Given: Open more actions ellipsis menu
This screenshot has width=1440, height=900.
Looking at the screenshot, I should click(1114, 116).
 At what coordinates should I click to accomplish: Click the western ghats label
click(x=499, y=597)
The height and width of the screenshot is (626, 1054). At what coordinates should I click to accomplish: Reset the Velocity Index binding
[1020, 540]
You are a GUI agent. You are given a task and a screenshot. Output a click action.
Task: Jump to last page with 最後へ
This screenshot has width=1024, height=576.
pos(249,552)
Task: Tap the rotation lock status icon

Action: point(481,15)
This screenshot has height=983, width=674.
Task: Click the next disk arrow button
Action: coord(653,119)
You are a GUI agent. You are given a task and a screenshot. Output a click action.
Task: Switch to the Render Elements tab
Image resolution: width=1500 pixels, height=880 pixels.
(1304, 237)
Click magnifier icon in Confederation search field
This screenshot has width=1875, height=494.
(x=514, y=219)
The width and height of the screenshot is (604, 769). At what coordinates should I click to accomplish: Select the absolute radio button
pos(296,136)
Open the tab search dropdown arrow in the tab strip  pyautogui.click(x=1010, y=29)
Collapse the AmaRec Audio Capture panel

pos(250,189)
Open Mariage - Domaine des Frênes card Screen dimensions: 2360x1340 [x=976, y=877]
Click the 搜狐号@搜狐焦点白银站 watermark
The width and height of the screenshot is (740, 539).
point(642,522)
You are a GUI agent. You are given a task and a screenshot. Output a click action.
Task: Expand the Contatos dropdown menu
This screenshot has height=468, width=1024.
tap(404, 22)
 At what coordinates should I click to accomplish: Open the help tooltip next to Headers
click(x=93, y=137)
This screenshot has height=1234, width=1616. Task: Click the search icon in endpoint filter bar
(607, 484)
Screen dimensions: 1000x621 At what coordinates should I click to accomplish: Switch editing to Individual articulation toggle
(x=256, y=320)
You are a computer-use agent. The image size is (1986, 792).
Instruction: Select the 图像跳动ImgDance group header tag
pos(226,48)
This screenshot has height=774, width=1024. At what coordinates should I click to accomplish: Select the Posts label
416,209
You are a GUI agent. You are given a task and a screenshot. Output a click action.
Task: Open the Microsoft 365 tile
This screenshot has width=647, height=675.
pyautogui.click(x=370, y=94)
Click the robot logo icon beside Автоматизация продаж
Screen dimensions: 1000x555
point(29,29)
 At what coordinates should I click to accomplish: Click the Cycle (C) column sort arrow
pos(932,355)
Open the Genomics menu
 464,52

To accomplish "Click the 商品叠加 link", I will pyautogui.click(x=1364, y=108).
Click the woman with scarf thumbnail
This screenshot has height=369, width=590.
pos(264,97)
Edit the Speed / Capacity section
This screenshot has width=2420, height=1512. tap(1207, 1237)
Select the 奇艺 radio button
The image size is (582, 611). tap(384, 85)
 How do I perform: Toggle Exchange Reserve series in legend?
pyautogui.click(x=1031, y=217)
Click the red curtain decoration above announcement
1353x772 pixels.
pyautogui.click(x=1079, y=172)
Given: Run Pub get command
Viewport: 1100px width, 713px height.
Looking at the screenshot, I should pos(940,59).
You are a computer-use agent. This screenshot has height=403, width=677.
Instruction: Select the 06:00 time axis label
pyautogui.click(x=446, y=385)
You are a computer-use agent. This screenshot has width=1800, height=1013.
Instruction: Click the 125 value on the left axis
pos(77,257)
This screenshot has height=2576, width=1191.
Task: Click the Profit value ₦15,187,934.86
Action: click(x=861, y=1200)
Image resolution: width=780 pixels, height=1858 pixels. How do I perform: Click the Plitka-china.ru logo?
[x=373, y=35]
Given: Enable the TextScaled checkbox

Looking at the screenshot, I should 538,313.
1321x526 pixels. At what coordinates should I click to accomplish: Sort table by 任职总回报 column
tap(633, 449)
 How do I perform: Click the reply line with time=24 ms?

■ **Problem**:
Would you please repeat the whole listing exactly as it is?

■ **Expected output**:
Given: Open more actions ellipsis menu
This screenshot has width=1440, height=900.
Looking at the screenshot, I should click(1114, 116).
 At what coordinates should I click to accomplish: Click the western ghats label
click(x=499, y=597)
The height and width of the screenshot is (626, 1054). At what coordinates should I click to accomplish: Reset the Velocity Index binding
[1020, 540]
You are a GUI agent. You are given a task and a screenshot. Output a click action.
Task: Jump to last page with 最後へ
This screenshot has width=1024, height=576.
pos(249,552)
Task: Tap the rotation lock status icon

Action: point(481,15)
This screenshot has height=983, width=674.
Task: Click the next disk arrow button
Action: coord(653,119)
You are a GUI agent. You are given a task and a screenshot. Output a click action.
Task: Switch to the Render Elements tab
Image resolution: width=1500 pixels, height=880 pixels.
(1304, 237)
Click magnifier icon in Confederation search field
This screenshot has width=1875, height=494.
(x=514, y=219)
The width and height of the screenshot is (604, 769). At what coordinates should I click to accomplish: Select the absolute radio button
pos(296,136)
Open the tab search dropdown arrow in the tab strip  pyautogui.click(x=1010, y=29)
Collapse the AmaRec Audio Capture panel

pos(250,189)
Open Mariage - Domaine des Frênes card Screen dimensions: 2360x1340 [x=976, y=877]
Click the 搜狐号@搜狐焦点白银站 watermark
The width and height of the screenshot is (740, 539).
point(642,522)
You are a GUI agent. You are given a task and a screenshot. Output a click action.
Task: Expand the Contatos dropdown menu
This screenshot has height=468, width=1024.
tap(404, 22)
 At what coordinates should I click to accomplish: Open the help tooltip next to Headers
click(x=93, y=137)
This screenshot has height=1234, width=1616. Task: Click the search icon in endpoint filter bar
(607, 484)
Screen dimensions: 1000x621 At what coordinates should I click to accomplish: Switch editing to Individual articulation toggle
(x=256, y=320)
You are a computer-use agent. The image size is (1986, 792).
Instruction: Select the 图像跳动ImgDance group header tag
pos(226,48)
This screenshot has height=774, width=1024. At what coordinates should I click to accomplish: Select the Posts label
416,209
You are a GUI agent. You are given a task and a screenshot. Output a click action.
Task: Open the Microsoft 365 tile
This screenshot has width=647, height=675.
pyautogui.click(x=370, y=94)
Click the robot logo icon beside Автоматизация продаж
Screen dimensions: 1000x555
point(29,29)
 At what coordinates should I click to accomplish: Click the Cycle (C) column sort arrow
pos(932,355)
Open the Genomics menu
 464,52

To accomplish "Click the 商品叠加 link", I will pyautogui.click(x=1364, y=108).
Click the woman with scarf thumbnail
This screenshot has height=369, width=590.
pos(264,97)
Edit the Speed / Capacity section
This screenshot has width=2420, height=1512. tap(1207, 1237)
Select the 奇艺 radio button
The image size is (582, 611). tap(384, 85)
 How do I perform: Toggle Exchange Reserve series in legend?
pyautogui.click(x=1031, y=217)
Click the red curtain decoration above announcement
1353x772 pixels.
pyautogui.click(x=1079, y=172)
Given: Run Pub get command
Viewport: 1100px width, 713px height.
Looking at the screenshot, I should pos(940,59).
You are a computer-use agent. This screenshot has height=403, width=677.
Instruction: Select the 06:00 time axis label
pyautogui.click(x=446, y=385)
You are a computer-use agent. This screenshot has width=1800, height=1013.
Instruction: Click the 125 value on the left axis
pos(77,257)
This screenshot has height=2576, width=1191.
Task: Click the Profit value ₦15,187,934.86
Action: click(x=861, y=1200)
Image resolution: width=780 pixels, height=1858 pixels. How do I perform: Click the Plitka-china.ru logo?
[x=373, y=35]
Given: Enable the TextScaled checkbox

Looking at the screenshot, I should 538,313.
1321x526 pixels. At what coordinates should I click to accomplish: Sort table by 任职总回报 column
tap(633, 449)
 How do I perform: Click the reply line with time=24 ms?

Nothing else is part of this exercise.